Records provided:
————————

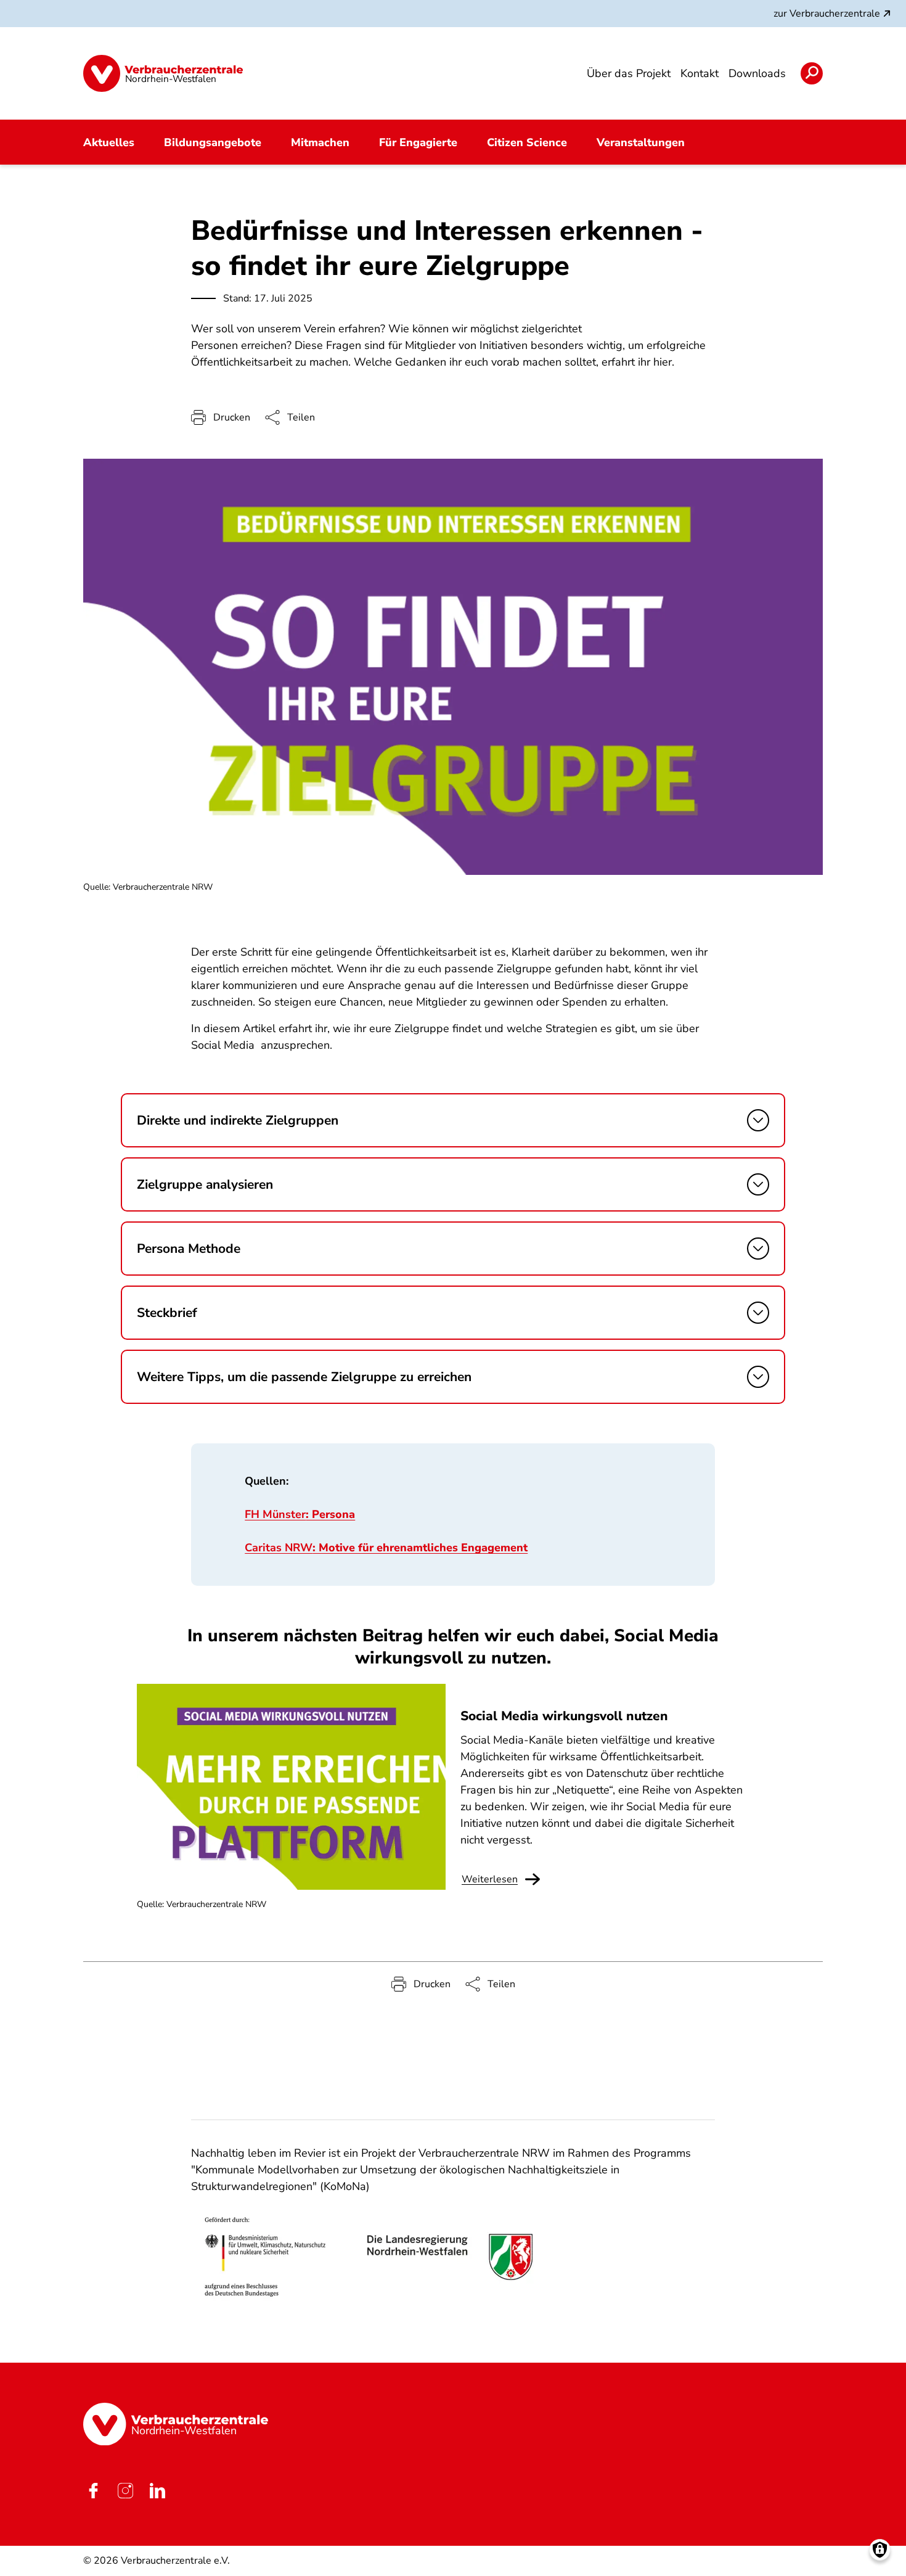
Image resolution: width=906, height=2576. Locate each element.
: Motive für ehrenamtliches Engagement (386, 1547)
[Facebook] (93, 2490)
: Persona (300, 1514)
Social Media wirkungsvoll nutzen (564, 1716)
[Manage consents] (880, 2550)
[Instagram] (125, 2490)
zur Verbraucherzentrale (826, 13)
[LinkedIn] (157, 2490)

————————

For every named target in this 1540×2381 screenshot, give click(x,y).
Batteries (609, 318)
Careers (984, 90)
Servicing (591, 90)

————————

To do:
In the entries above, please find the line with "For every named" and the line with "Servicing (591, 90)", then write out exactly those two lines and every line between them, and nothing more.

The completed task:
For every named target in this 1540×2381 screenshot, give click(x,y).
Batteries (609, 318)
Careers (984, 90)
Servicing (591, 90)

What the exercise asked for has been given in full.